Assignment:
Report each line of the records where "computer" occurs.

Dataset entries:
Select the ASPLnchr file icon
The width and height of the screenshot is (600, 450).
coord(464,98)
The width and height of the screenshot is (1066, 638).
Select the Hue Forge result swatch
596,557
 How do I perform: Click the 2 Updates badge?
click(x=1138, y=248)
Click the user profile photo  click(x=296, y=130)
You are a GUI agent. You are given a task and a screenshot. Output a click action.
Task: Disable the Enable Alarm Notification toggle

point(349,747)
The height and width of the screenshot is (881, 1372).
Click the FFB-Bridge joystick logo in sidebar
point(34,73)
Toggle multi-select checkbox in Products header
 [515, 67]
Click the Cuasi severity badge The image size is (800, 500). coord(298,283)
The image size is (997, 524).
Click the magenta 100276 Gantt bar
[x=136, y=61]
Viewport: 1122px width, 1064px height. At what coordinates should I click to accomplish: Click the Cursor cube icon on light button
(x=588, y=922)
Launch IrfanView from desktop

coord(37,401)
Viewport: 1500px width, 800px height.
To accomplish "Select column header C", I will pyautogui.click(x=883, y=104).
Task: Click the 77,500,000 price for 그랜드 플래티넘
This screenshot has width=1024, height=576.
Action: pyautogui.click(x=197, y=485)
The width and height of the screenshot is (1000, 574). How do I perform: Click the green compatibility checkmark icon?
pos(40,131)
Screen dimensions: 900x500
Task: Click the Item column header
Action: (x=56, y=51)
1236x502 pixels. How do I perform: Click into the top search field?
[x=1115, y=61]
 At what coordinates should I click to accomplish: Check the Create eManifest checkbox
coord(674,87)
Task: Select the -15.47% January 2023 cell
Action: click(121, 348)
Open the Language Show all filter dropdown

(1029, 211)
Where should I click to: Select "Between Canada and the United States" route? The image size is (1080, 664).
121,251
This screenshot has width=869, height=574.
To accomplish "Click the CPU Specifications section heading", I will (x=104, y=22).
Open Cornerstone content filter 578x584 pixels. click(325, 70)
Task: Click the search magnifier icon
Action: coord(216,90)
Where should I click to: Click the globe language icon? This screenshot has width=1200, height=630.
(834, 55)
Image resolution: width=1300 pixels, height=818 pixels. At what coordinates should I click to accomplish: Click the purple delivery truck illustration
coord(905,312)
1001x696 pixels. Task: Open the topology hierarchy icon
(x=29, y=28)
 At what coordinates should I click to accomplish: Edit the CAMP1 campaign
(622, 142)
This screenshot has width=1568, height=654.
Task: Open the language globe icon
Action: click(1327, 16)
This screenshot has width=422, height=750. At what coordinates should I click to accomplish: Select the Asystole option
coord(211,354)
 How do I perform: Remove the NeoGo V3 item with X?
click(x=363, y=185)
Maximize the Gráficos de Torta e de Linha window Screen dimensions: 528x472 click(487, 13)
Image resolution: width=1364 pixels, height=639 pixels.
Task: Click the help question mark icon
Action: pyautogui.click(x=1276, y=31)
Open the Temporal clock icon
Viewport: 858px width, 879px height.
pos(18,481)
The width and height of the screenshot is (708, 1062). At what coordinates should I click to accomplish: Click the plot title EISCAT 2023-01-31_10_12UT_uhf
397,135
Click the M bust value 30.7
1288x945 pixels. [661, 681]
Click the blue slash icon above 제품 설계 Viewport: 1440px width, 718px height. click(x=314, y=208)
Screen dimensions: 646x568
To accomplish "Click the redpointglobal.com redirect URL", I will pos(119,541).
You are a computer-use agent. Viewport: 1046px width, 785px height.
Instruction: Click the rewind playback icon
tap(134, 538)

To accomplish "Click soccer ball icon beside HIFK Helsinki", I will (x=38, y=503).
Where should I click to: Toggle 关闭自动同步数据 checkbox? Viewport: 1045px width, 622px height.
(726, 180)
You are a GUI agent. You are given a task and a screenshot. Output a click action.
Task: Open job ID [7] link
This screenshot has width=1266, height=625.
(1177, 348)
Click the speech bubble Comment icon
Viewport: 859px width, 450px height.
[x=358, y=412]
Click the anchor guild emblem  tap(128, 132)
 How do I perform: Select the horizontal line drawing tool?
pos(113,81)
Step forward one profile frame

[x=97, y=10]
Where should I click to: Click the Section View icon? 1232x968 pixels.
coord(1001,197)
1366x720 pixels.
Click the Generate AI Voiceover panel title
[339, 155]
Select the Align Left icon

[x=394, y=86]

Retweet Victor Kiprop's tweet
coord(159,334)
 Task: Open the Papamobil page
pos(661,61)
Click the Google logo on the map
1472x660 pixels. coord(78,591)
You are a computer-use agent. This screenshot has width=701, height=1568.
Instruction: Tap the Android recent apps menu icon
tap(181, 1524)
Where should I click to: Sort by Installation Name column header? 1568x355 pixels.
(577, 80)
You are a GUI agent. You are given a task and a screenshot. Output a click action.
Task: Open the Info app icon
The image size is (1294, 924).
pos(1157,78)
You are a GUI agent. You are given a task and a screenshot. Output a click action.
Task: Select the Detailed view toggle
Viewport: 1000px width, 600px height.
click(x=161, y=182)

Solution for this exercise:
You are a computer-use agent. Viewport: 1046px width, 785px height.
You are a computer-use agent. This screenshot has width=701, height=1568.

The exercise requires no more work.